UCSF ransomware attack: University had data protection but it wasn’t used on affected systems

The University of California San Francisco (UCSF) paid $1.14m in bitcoin (116.4 bitcoin) to ransomware attackers in June to recover encrypted files, despite having at least one deal in place providing it with data protection. However, Blocks & Files understands the University did not apply the vendor’s product to the affected systems’ files.

UCSF changed its data protection from Commvault to Rubrik in August 2019, according to an announcement by Susanna Chau of its Data Centre Services unit. Part of the reason was improved security. Chau said at the time that Rubrik’s Atlas file system is immutable and not accessible over the network, preventing ransomware attacks from getting to it.

On June 1 ransomware attackers encrypted files within “a limited number of servers within the School of Medicine” IT environment. B&F understands the Rubrik solution was not in place on the servers in question at the time of the attack. It is not known if the university had other mitigation in place; if it did, this clearly failed.
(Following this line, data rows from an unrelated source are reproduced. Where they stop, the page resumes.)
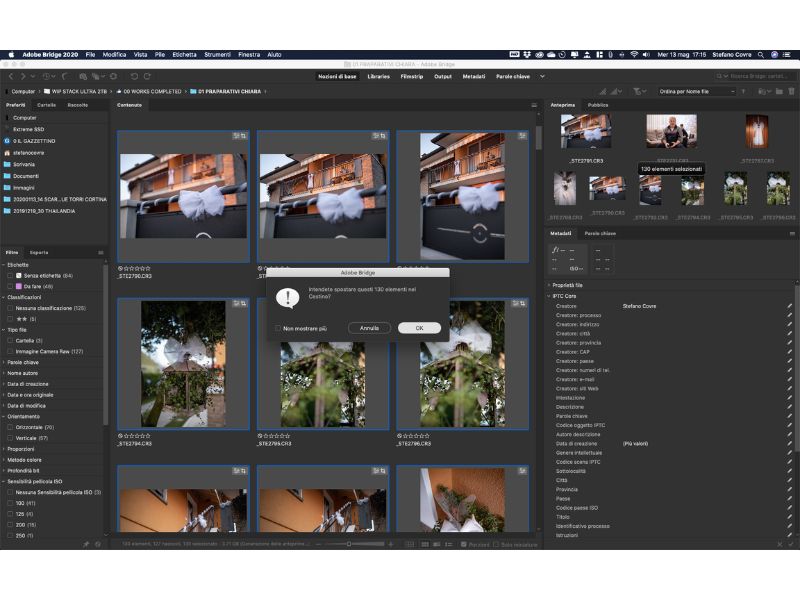800x600 pixels.
Task: Click the Annulla button
Action: pos(369,328)
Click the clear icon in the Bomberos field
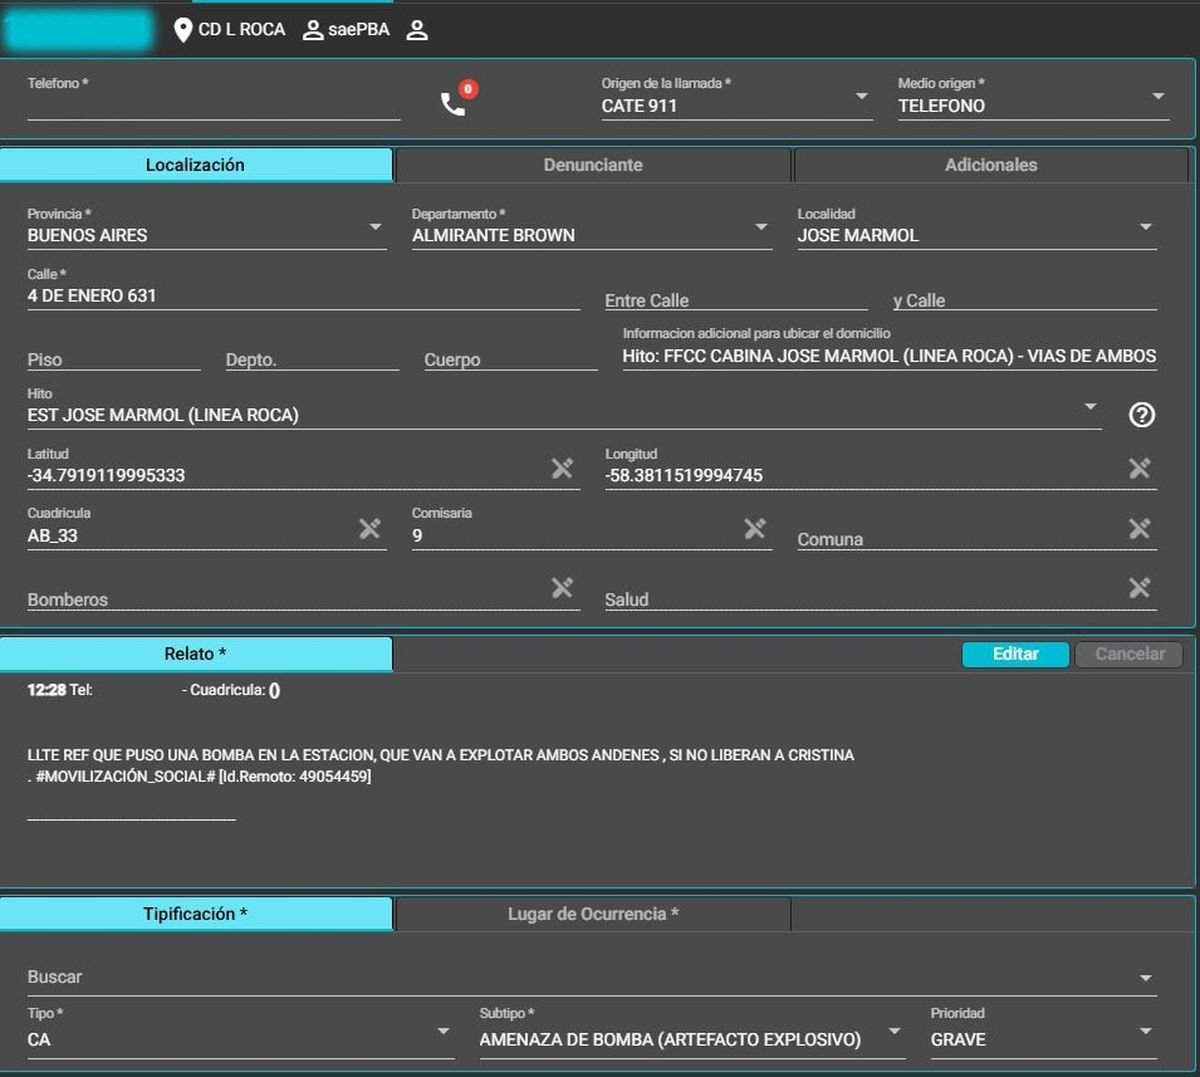This screenshot has height=1077, width=1200. point(562,588)
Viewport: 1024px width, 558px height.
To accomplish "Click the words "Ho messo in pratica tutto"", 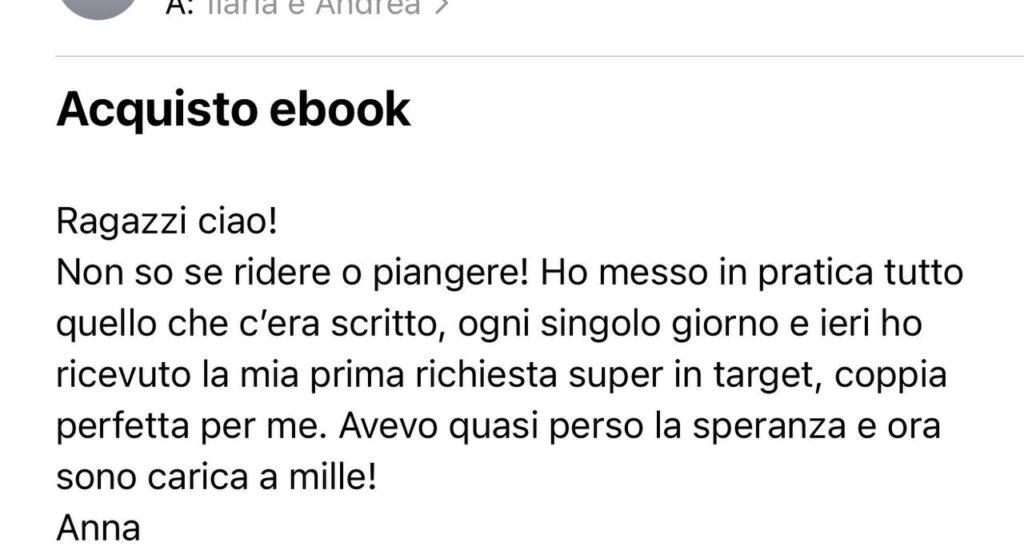I will point(752,272).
UCSF was able to limit the NetWalker ransomware attack as it was occurring by quarantining the compromised servers, thus isolating them from the main network. At the time, the University described the criminal targeting of those specific systems as “opportunistic”.
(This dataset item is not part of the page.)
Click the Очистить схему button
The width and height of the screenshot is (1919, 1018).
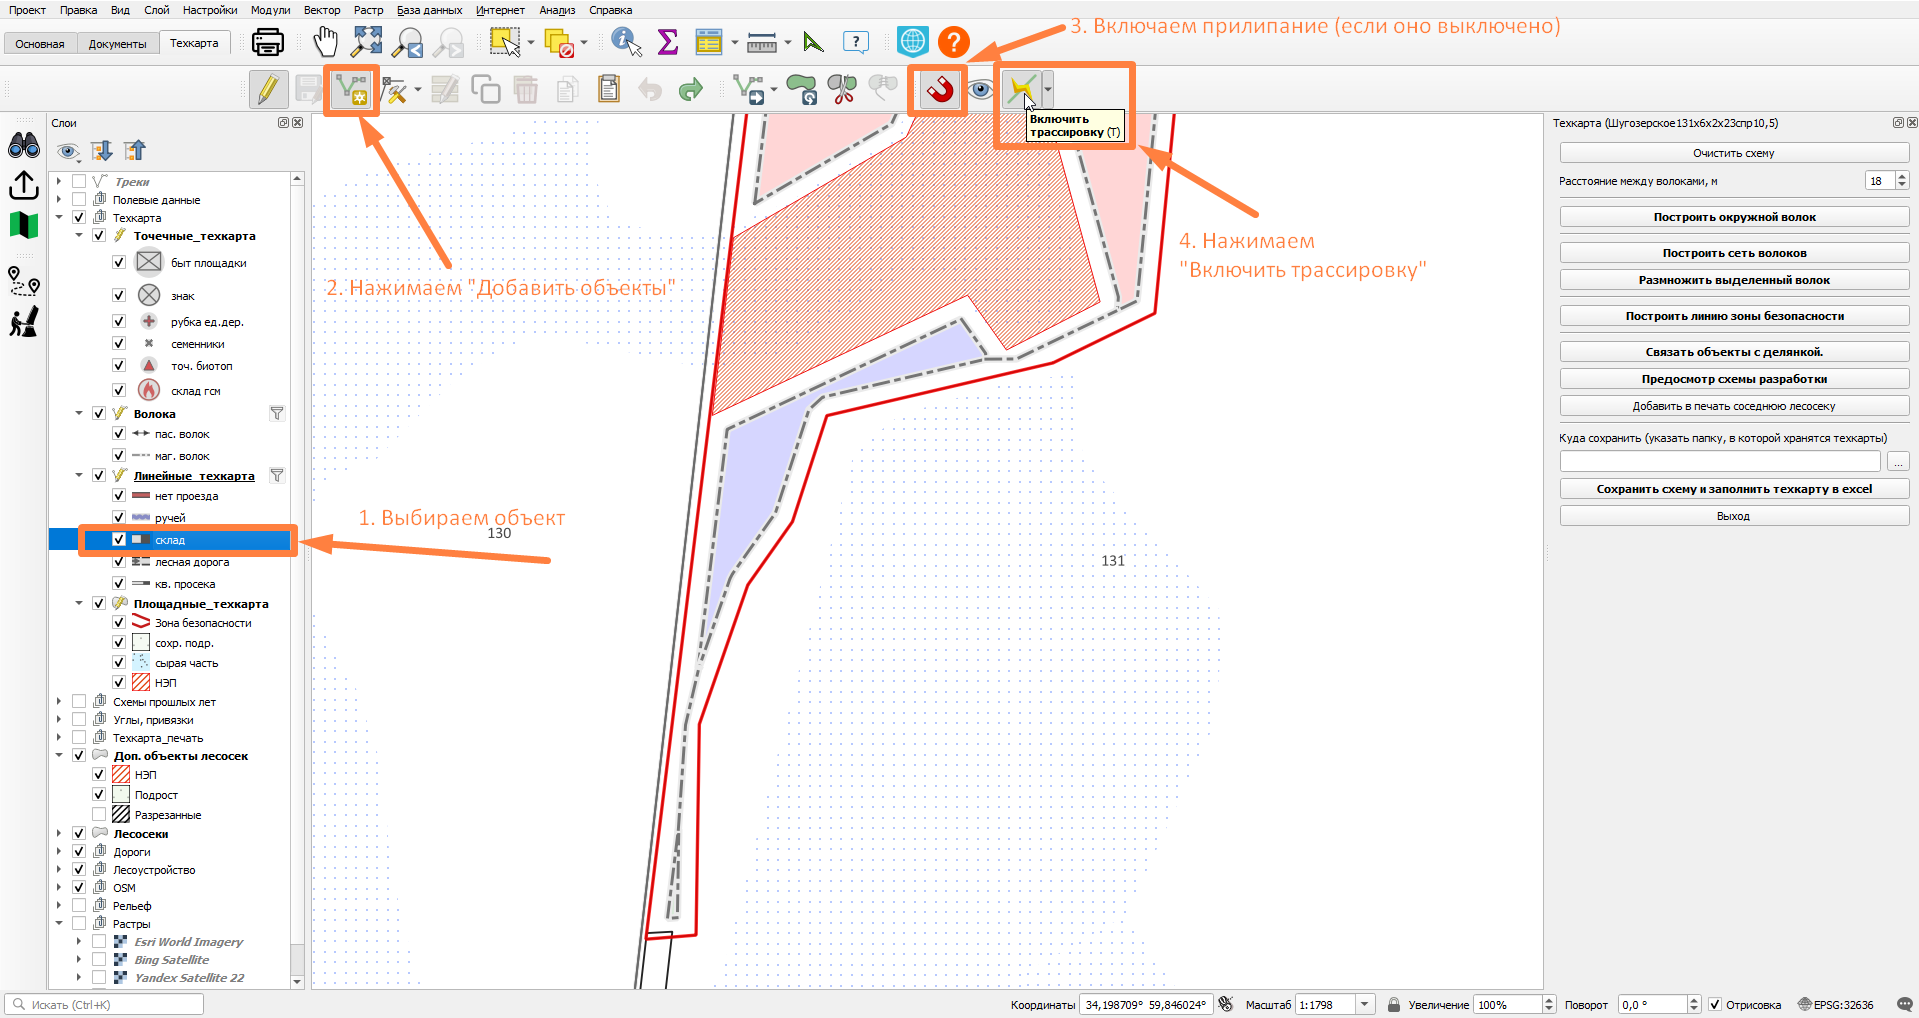pos(1734,153)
Clearly, the School of Medicine data was important, and UCSF soon began negotiations with the criminals. After haggling them down from an initial $3m demand, the UCSF IT crew received a decryption key and recovered the files towards the end of June.
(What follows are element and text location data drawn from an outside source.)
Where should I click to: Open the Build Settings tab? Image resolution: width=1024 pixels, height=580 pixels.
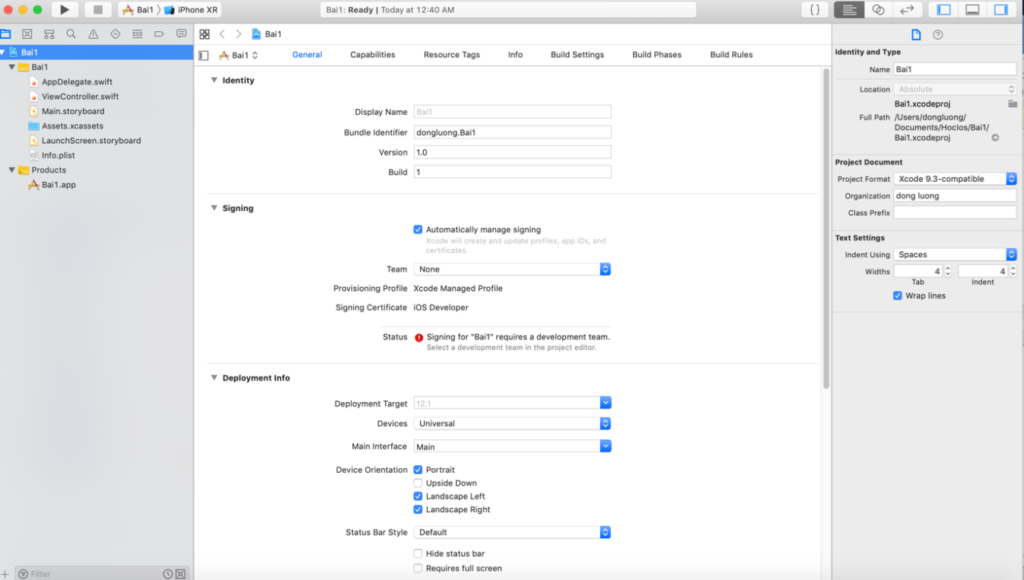576,55
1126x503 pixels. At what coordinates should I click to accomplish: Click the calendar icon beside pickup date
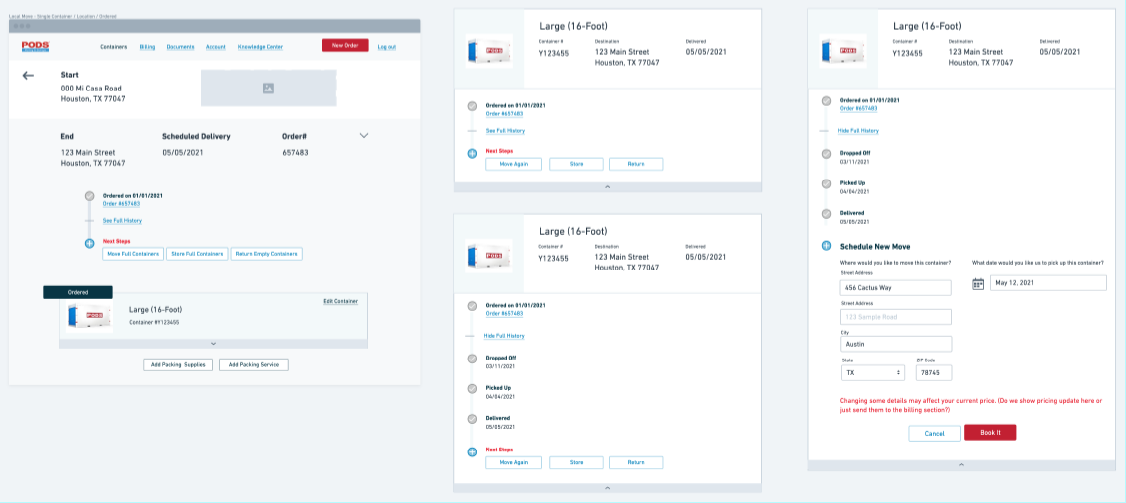point(978,283)
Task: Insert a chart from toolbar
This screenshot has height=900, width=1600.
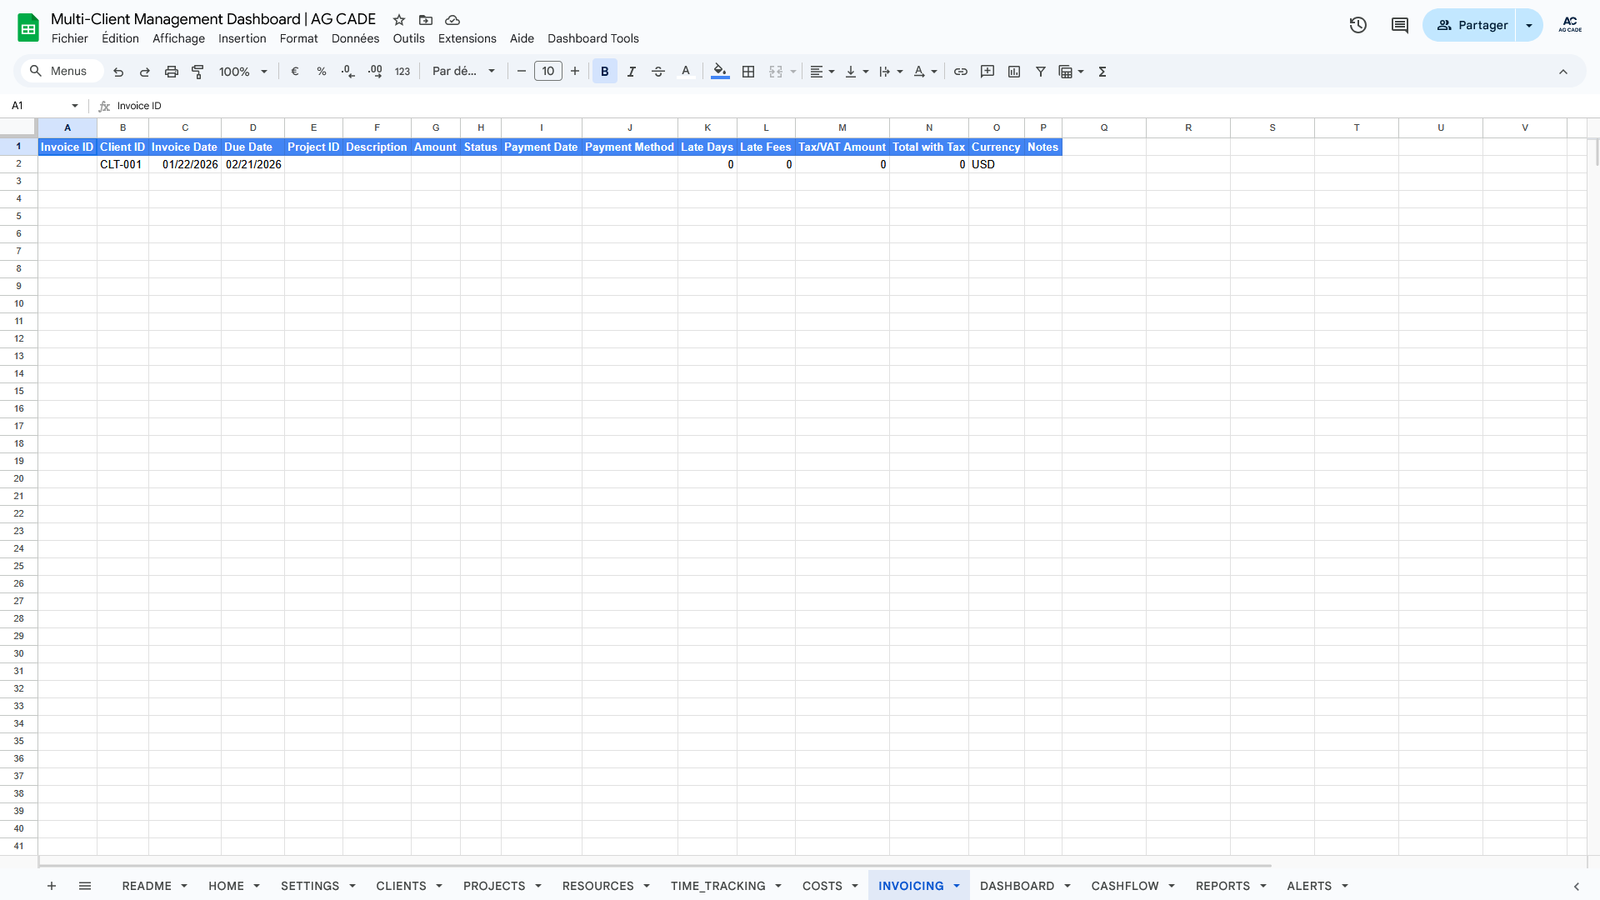Action: coord(1014,72)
A June 26 UCSF statement said: “The data that was encrypted is important to some of the academic work we pursue as a university serving the public good. We, therefore, made the difficult decision to pay some portion of the ransom, approximately $1.14 million, to the individuals behind the malware attack in exchange for a tool to unlock the encrypted data and the return of the data they obtained.”

UCSF Parnassus Heights campus

By paying the ransom, UCSF confirmed that its data protection arrangements for these servers was inadequate. The encrypted file contents self evidently could not be restored from any backups, if they existed.

Neither UCSF nor Rubrik would provide official statements and we don’t know what, if any, data protection measures were in place for the affected servers.

Our understanding after talking to sources close to the situation is that the encrypted file systems were not protected by the Rubrik software. Meanwhile, UCSF appears to be a satisfied Rubrik customer and continues to use its technology.

UCSF is a research university exclusively focused on health and has schools dedicated to Medicine, Pharmacy, Dentistry and Nursing. The School of Medicine has 2,719 full-time faculty staff across seven sites in San Francisco and a branch in Fresno in the San Joaquin valley.